--- Task objective ---
Rewrite the items from the line containing "Click the Noddy Ct cul-de-sac circle" through the end of the items, both ends included, keeping every line with its request and shifting each answer coordinate by adding 29 to every number. Leave out the pictures.

——————

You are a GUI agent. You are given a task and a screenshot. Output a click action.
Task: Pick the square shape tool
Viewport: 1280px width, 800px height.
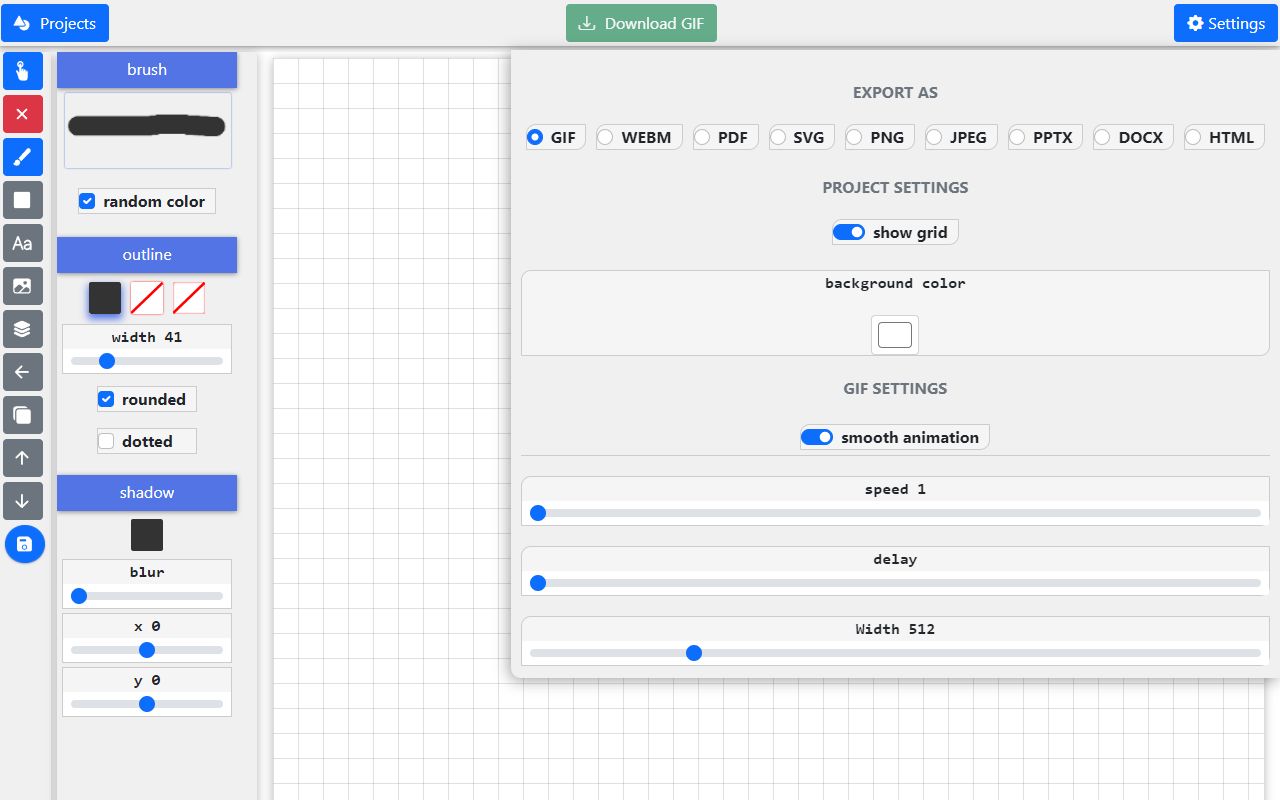[22, 200]
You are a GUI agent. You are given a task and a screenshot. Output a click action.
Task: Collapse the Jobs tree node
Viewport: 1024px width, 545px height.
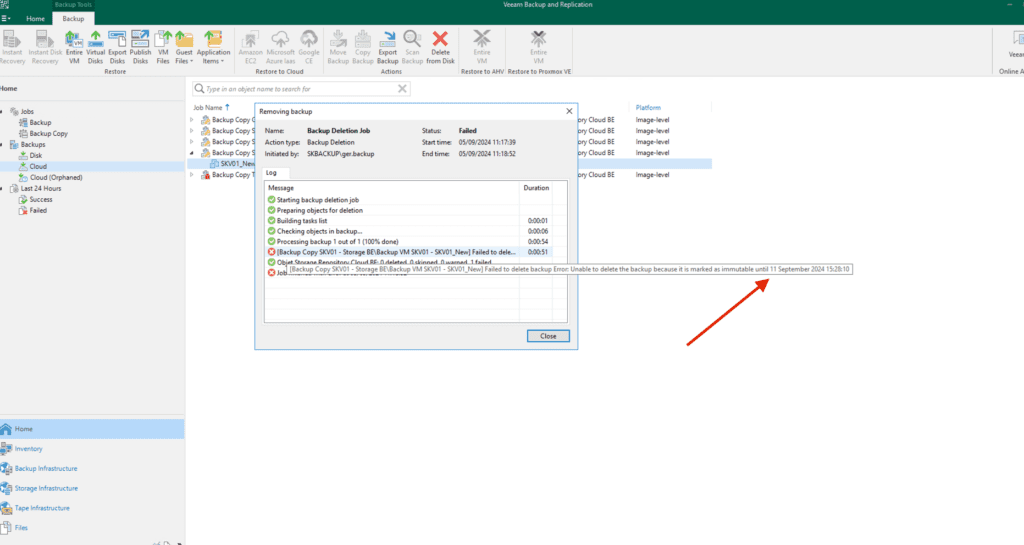click(4, 112)
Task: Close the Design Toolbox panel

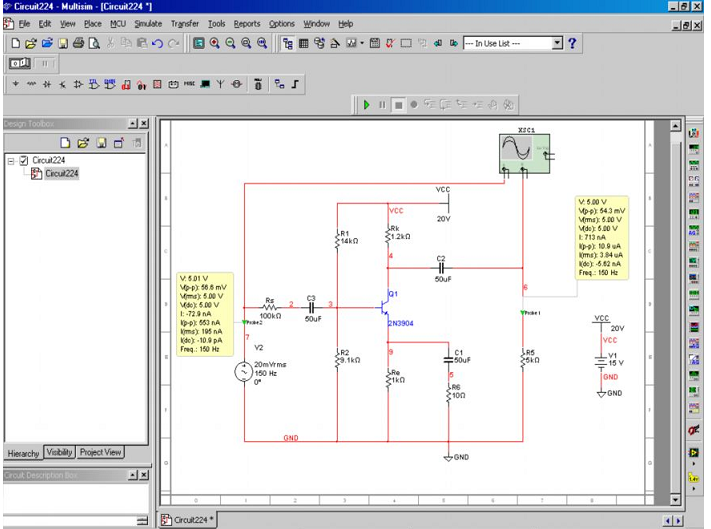Action: 144,124
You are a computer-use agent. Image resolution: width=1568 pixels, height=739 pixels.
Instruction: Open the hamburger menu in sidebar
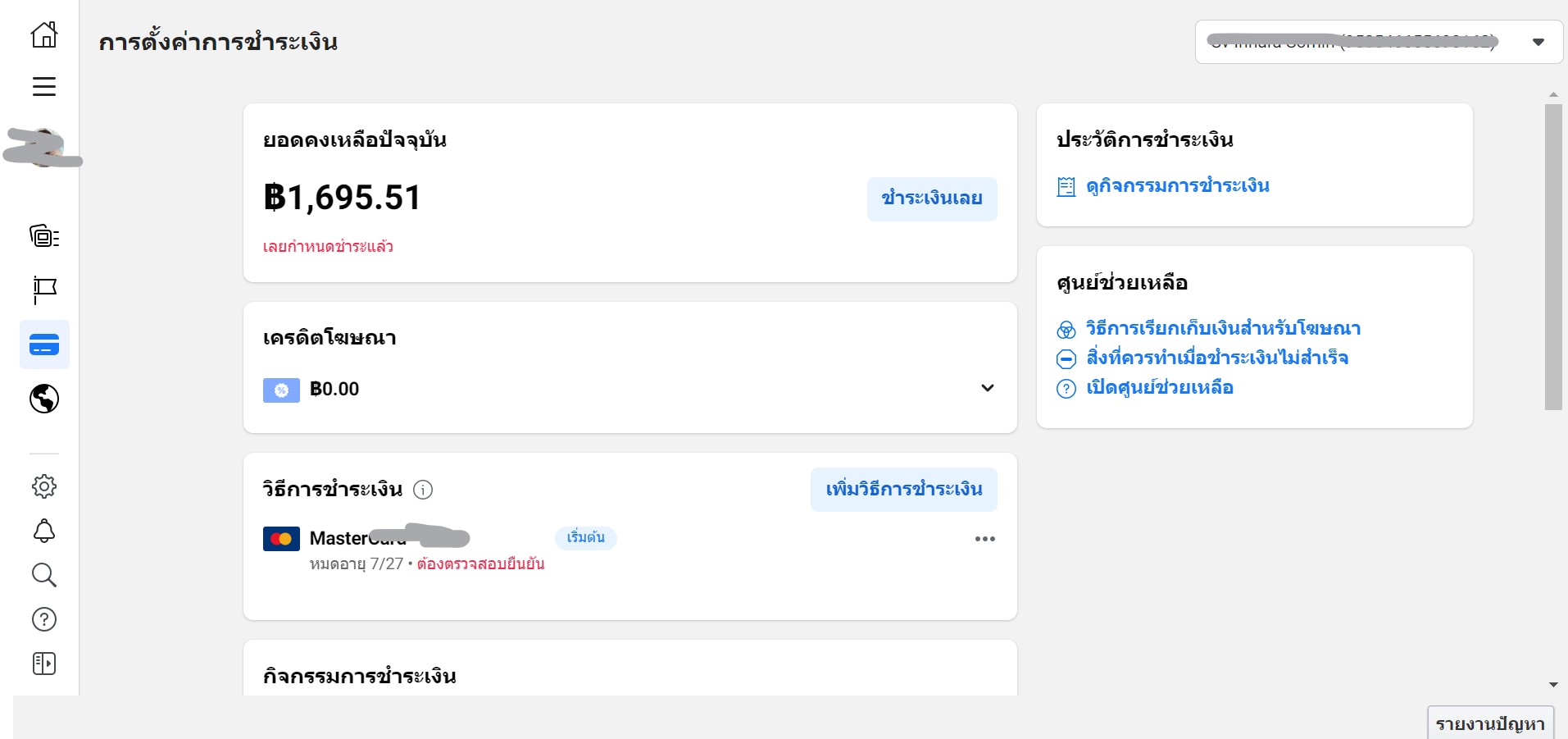44,86
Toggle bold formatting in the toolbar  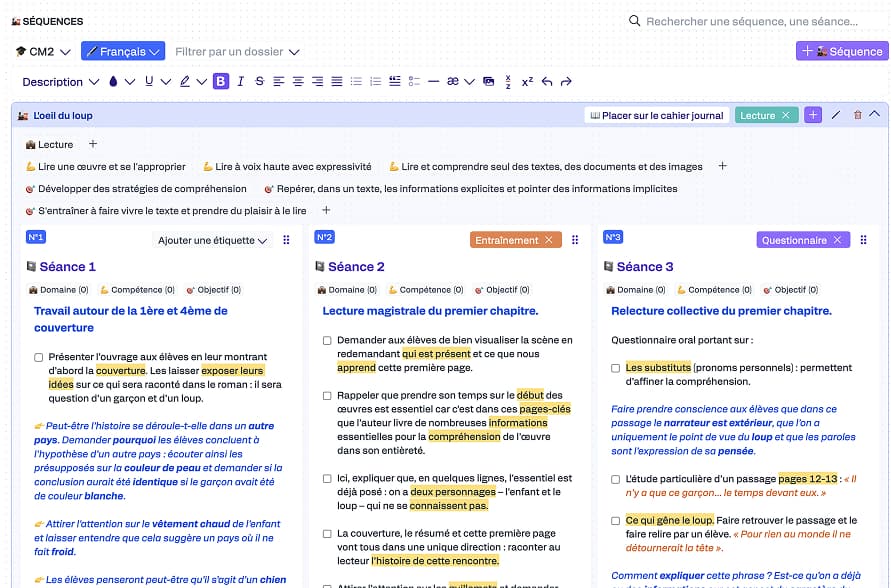[221, 82]
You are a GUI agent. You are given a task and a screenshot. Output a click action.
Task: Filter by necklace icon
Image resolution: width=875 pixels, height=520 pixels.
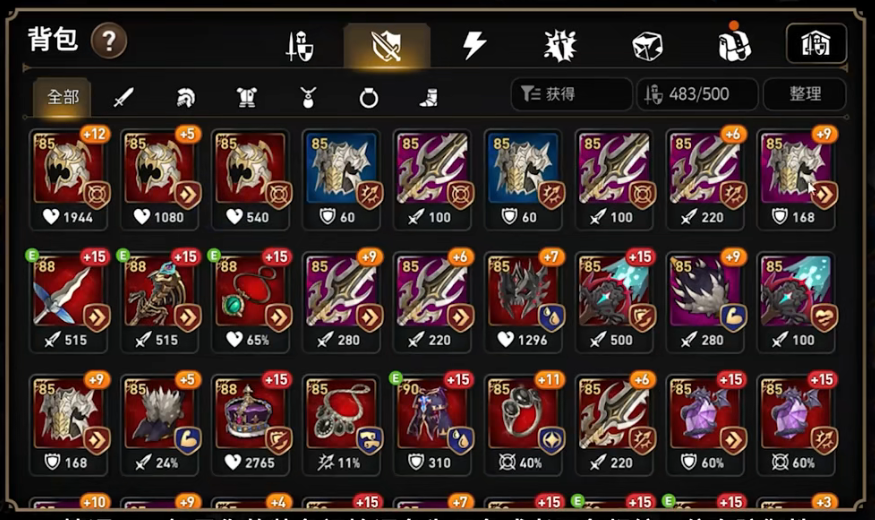(308, 98)
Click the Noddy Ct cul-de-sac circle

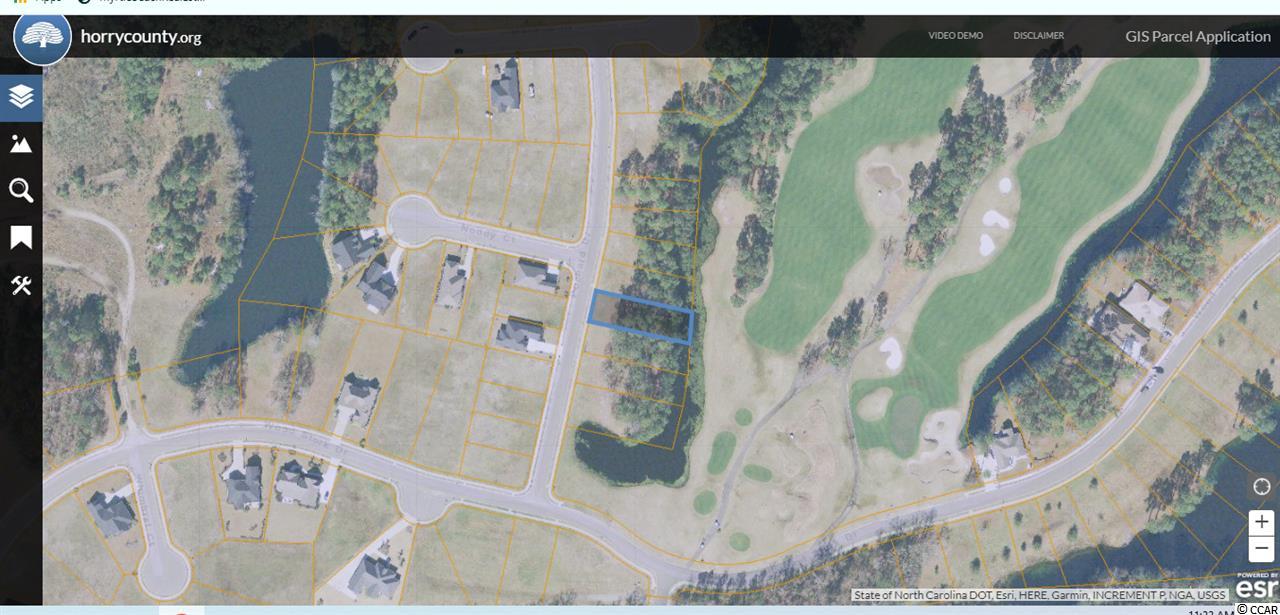coord(415,220)
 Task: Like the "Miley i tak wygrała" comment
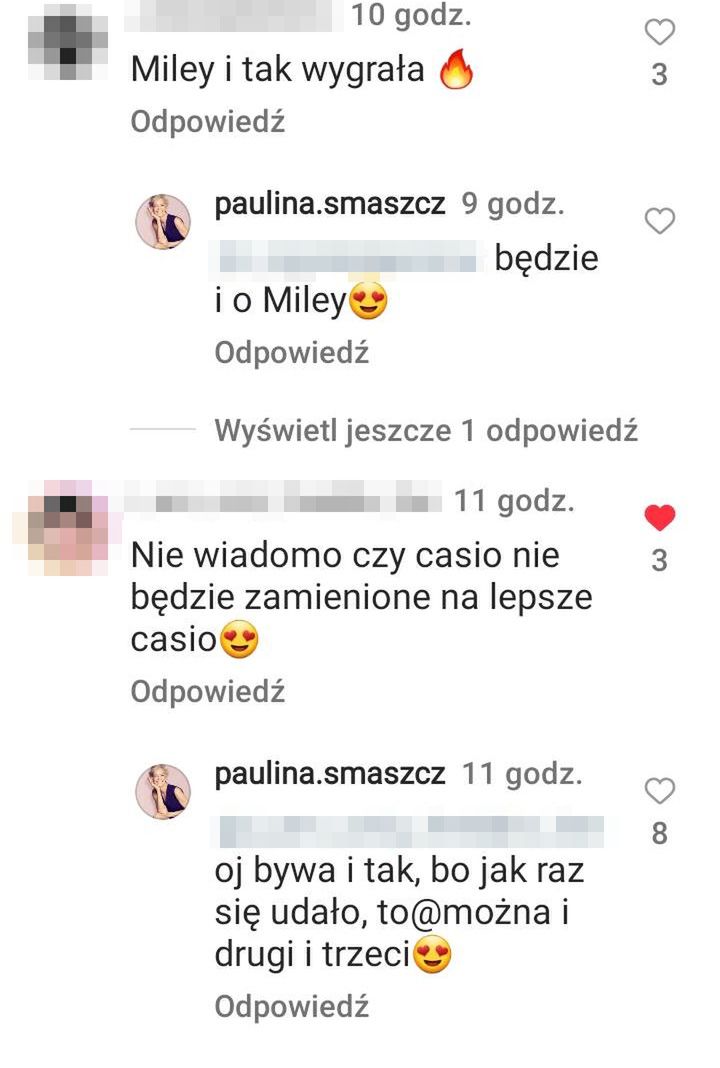[x=659, y=32]
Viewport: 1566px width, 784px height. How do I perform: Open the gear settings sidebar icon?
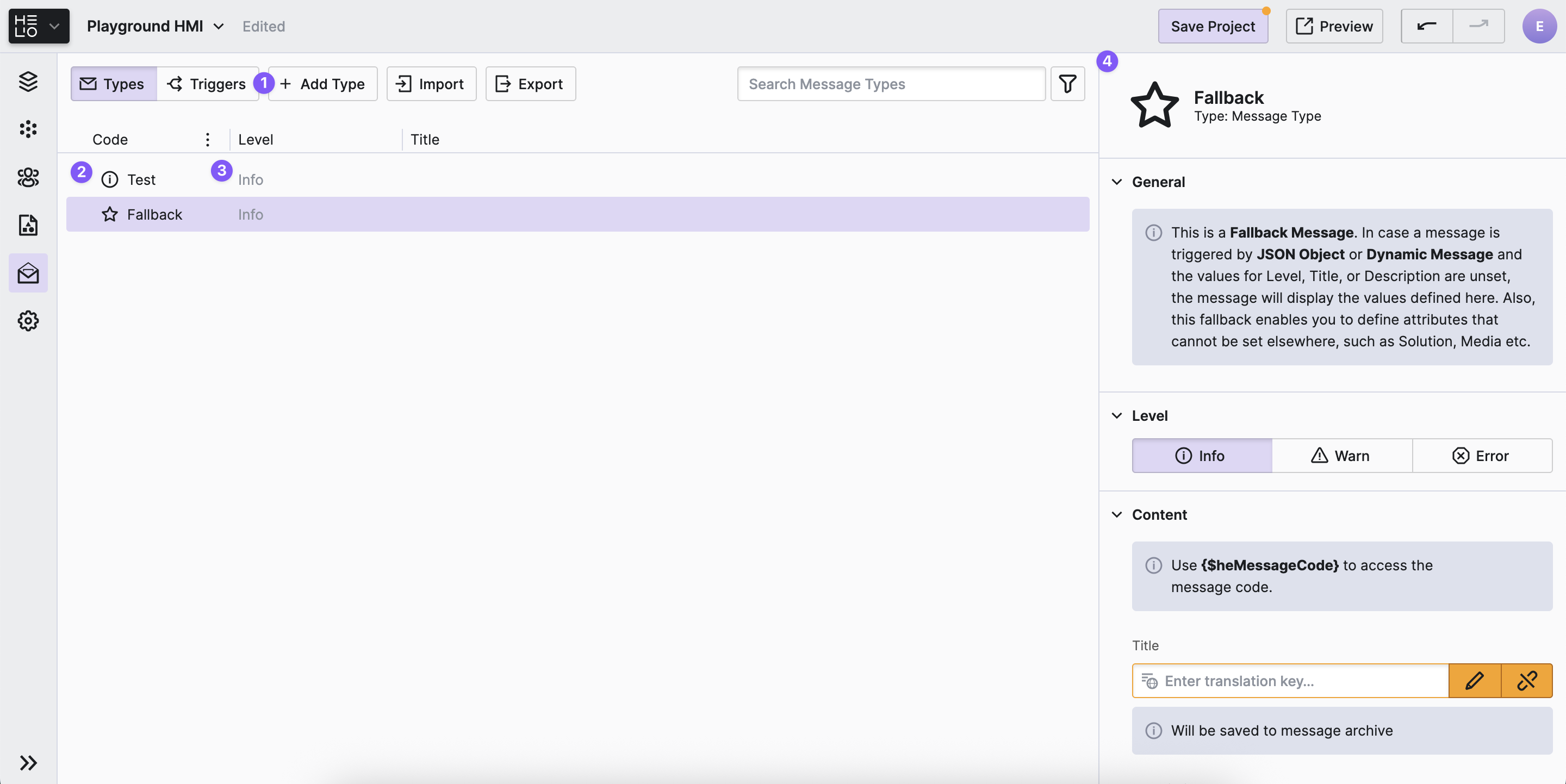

——————

--- Output of the task ---
Click the Noddy Ct cul-de-sac circle

coord(444,249)
 Task: Like the "Miley i tak wygrała" comment
[x=688, y=61]
Viewport: 1566px width, 784px height. How do I perform: Open the gear settings sidebar icon?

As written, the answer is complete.